§ TRY IT: In the data that follows, find each line containing "screenshot" and copy it.

§ DATASET EXTRACT:
[Start of Attachment]

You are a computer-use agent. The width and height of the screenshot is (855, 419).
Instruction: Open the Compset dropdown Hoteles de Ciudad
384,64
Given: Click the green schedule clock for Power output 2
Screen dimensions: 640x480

[End of Attachment]
[Start of Attachment]

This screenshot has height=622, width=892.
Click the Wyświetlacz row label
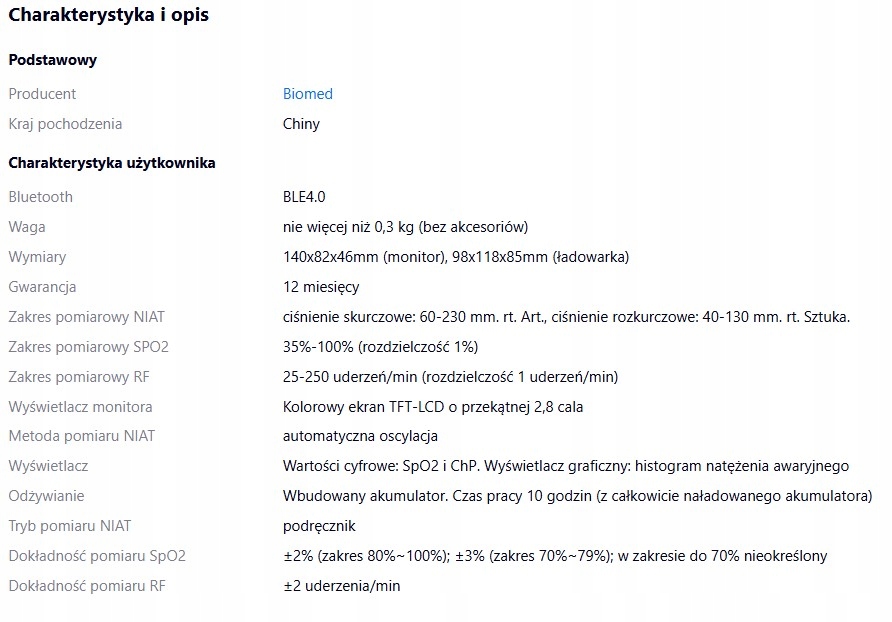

[End of Attachment]
[Start of Attachment]

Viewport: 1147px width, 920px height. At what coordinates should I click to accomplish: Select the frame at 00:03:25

[End of Attachment]

§ ANSWER TO THIS TASK:
You are a computer-use agent. The width and height of the screenshot is (855, 419).
This screenshot has height=622, width=892.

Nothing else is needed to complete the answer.